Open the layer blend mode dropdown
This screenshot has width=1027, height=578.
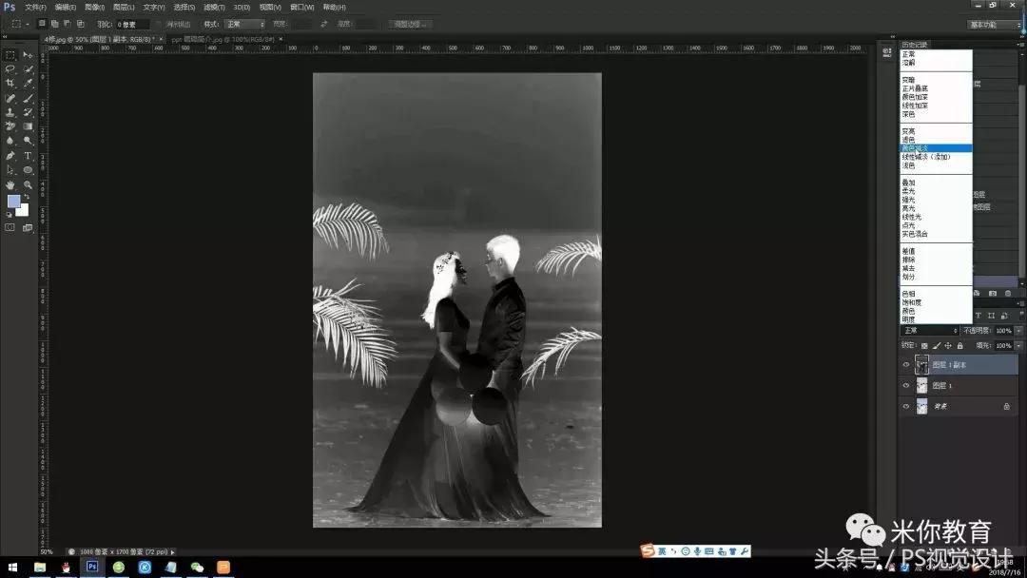tap(930, 331)
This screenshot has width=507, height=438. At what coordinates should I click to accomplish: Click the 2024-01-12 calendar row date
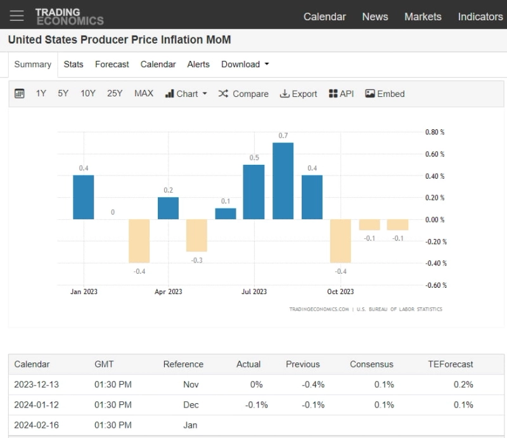36,404
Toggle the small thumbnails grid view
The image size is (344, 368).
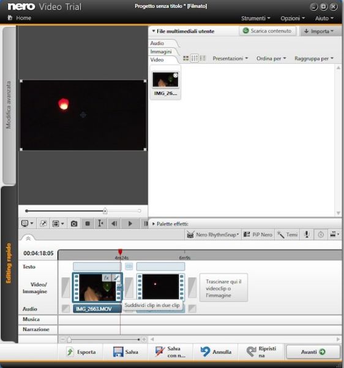195,58
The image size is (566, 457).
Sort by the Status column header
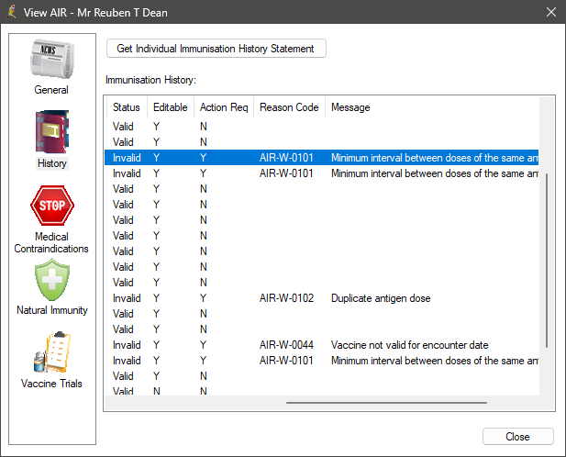127,107
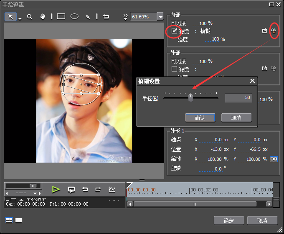Click the 半径 radius slider handle

(190, 98)
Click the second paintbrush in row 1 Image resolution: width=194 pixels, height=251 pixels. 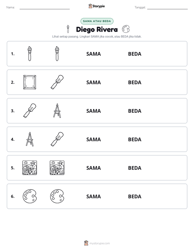57,54
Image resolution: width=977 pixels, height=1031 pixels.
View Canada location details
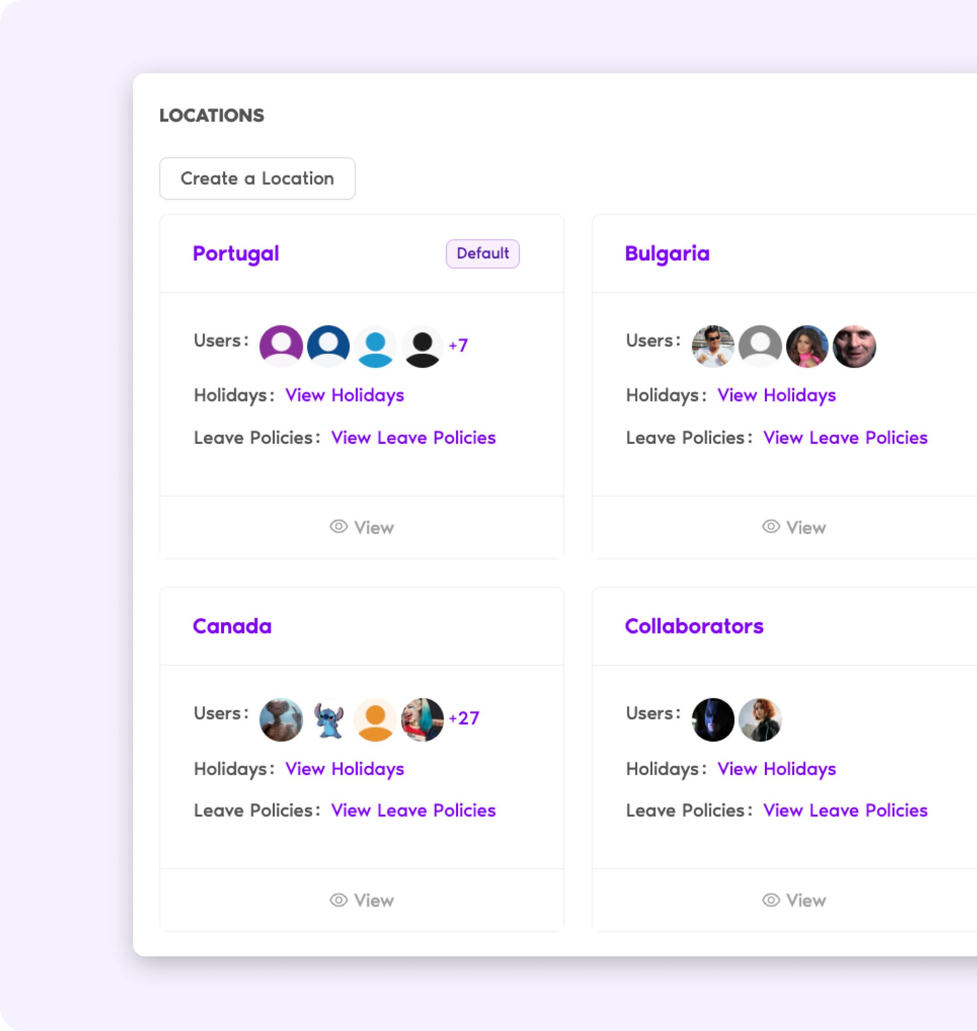[361, 900]
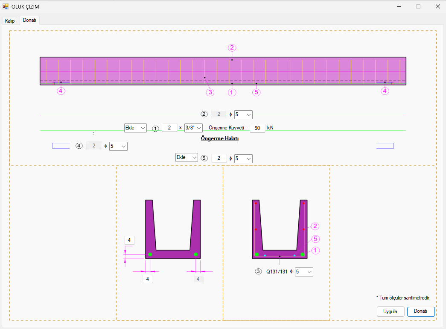Open the 3/8" strand diameter dropdown

pos(193,128)
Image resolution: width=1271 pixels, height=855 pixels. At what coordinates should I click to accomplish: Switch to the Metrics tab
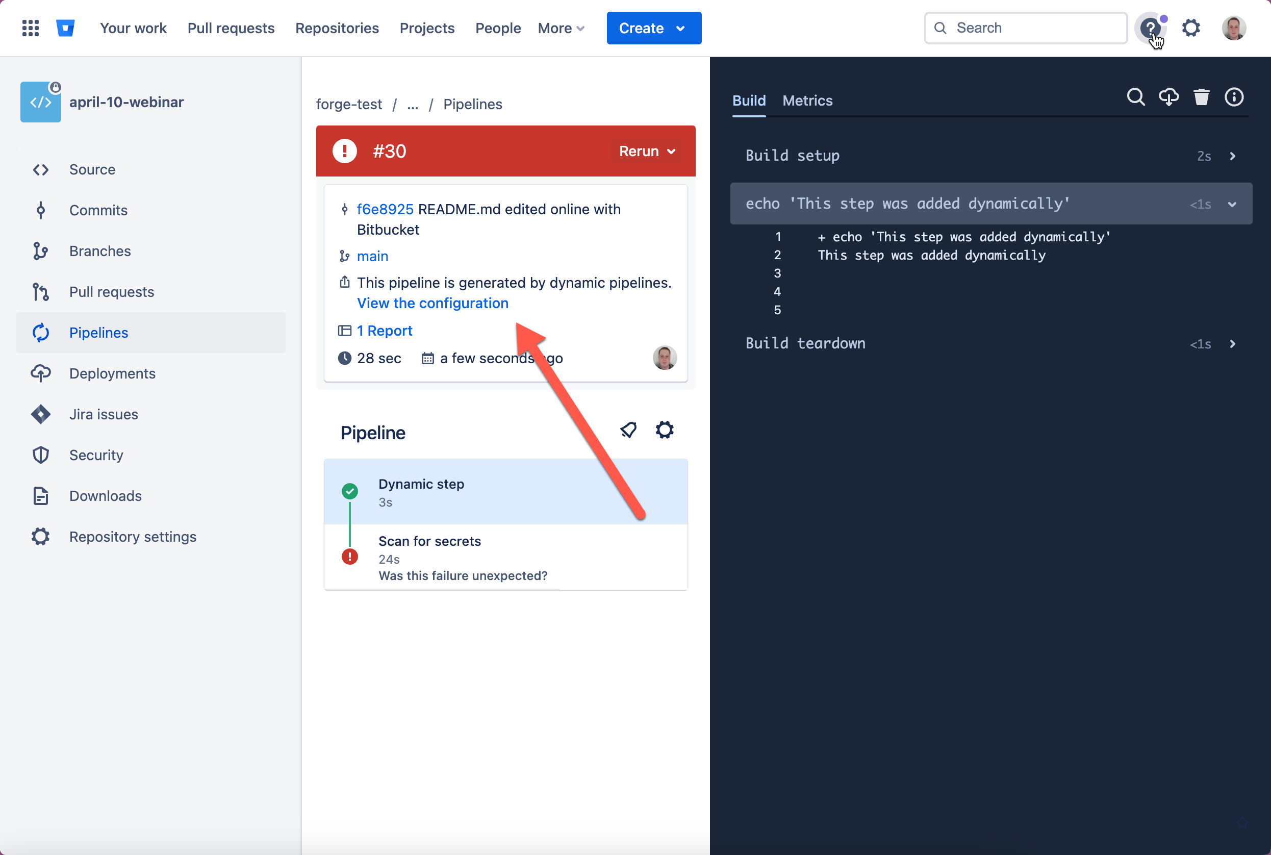pyautogui.click(x=807, y=100)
··········
Task brief »
Could you reproduce the listing verbatim between the lines holding "Image resolution: width=977" and "pos(193,128)", inclusive, leaving out the pictures?

Solution to the exercise »
Image resolution: width=977 pixels, height=1031 pixels.
View Canada location details
[361, 900]
Open the 3/8" strand diameter dropdown

pos(193,128)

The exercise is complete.